Last year, serial entrepreneur Jim Pitkow joined forces with venture capitalist Ron Conway and other Silicon Valley investors to form the Smart Tech Foundation.  The goal of the foundation is to understand what role technology and innovators can play to help move gun violence prevention forward. As part of those efforts and its work with Sandy Hook Promise, the foundation recently launched the Smart Tech for Firearms Challenge, a $1 million prize to entice entrepreneurs to focus on safer and smarter firearms.

Rachael Chong & Melissa Fleming: Tell us about the Smart Tech for Firearms Challenge.

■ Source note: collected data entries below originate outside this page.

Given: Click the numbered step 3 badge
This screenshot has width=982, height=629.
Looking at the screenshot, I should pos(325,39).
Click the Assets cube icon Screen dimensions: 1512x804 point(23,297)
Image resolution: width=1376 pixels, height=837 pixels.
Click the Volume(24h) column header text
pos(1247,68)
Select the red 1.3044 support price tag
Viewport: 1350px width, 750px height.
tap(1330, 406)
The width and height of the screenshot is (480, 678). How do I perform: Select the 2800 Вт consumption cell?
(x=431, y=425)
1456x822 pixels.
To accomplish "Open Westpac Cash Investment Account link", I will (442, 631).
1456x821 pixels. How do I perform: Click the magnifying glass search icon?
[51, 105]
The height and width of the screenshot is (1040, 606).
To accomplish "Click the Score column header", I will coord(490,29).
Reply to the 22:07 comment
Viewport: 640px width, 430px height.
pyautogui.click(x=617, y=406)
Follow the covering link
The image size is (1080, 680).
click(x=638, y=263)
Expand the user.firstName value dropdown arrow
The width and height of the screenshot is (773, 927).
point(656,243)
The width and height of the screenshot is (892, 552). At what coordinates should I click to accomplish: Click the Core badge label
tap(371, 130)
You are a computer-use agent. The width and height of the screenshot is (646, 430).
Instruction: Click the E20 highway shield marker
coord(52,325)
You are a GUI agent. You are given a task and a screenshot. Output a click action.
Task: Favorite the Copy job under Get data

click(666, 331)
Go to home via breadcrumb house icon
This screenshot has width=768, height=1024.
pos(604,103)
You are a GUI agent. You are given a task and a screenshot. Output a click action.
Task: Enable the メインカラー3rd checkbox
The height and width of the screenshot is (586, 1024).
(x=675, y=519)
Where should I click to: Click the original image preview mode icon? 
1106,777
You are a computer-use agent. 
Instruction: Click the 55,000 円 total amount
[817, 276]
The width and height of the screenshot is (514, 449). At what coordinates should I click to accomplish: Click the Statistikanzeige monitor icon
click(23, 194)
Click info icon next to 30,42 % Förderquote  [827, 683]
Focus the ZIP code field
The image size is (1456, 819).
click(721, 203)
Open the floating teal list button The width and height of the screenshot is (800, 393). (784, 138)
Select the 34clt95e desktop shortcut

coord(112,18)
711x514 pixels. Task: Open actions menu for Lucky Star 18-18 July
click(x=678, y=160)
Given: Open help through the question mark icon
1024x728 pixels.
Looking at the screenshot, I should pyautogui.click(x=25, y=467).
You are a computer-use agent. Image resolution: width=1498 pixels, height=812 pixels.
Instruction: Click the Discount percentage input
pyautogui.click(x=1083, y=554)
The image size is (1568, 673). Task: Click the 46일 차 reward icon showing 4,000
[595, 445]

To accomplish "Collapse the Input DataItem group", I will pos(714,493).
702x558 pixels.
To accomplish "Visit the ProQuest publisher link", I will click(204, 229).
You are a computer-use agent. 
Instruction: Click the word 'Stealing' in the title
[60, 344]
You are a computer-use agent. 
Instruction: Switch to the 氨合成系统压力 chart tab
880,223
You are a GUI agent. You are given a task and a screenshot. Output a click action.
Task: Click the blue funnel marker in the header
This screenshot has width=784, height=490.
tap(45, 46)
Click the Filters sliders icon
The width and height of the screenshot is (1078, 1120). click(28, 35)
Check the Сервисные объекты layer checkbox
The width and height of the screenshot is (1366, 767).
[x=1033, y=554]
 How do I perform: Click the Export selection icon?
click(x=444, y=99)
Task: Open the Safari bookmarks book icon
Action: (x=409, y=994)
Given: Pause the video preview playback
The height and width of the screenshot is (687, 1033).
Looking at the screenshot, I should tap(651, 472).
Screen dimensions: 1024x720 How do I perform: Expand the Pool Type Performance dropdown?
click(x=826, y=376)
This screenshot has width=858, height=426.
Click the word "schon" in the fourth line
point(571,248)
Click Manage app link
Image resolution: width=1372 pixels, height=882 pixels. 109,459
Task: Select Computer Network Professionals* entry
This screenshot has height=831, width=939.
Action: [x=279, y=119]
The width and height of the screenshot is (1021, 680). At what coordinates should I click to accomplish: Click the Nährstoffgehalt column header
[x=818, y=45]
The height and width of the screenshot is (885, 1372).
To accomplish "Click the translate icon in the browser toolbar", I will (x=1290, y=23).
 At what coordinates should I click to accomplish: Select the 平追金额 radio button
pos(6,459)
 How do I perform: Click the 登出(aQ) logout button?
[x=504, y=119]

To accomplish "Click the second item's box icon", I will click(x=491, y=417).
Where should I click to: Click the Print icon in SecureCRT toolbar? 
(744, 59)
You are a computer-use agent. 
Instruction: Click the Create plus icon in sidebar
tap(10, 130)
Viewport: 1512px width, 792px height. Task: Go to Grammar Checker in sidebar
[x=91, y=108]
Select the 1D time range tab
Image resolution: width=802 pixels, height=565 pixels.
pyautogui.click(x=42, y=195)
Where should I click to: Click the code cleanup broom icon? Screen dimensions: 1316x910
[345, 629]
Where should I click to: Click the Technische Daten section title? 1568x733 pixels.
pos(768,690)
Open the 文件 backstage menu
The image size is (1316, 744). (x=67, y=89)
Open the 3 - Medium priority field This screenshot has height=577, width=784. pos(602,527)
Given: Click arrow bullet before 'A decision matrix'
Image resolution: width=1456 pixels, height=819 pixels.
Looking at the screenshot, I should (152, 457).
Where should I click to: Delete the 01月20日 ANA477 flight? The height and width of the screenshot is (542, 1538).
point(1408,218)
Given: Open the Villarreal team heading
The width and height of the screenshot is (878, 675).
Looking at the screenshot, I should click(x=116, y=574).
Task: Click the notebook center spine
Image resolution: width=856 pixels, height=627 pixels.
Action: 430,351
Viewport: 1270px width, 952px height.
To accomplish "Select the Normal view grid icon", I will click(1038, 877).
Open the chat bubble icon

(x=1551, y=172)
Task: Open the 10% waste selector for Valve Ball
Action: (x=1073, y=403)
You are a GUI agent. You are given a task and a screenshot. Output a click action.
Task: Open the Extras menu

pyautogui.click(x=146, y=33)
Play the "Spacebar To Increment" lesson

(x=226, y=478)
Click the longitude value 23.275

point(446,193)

Jim Pitkow: We came up with four areas where we could play a role: firearms; big data; public and community safety; and brain and mental health. We looked at what platforms were available. It was clear that there were endemic market failures in both innovation and active capital. In March 2013, we launched the Sandy Hook Promise Innovation Initiative, an investment effort that now has 40-plus angel investors committed to reviewing and funding companies that look promising in those areas.

Jim Pitkow.

The Smart Tech Foundation was inspired by the Innovation Initiative. We have folks from both conservative and progressive sides of the issue, unified around the notion that we need to do something more than funding lobbying groups and trying to influence legislation. Our position is: Let’s create market options such that consumers who want smarter and safer guns can actually buy the products, and then let’s look at these other focus areas and see what innovation can bring to bear on reducing gun violence. To this end, we decided to introduce incentive challenges similar to that of the XPRIZE.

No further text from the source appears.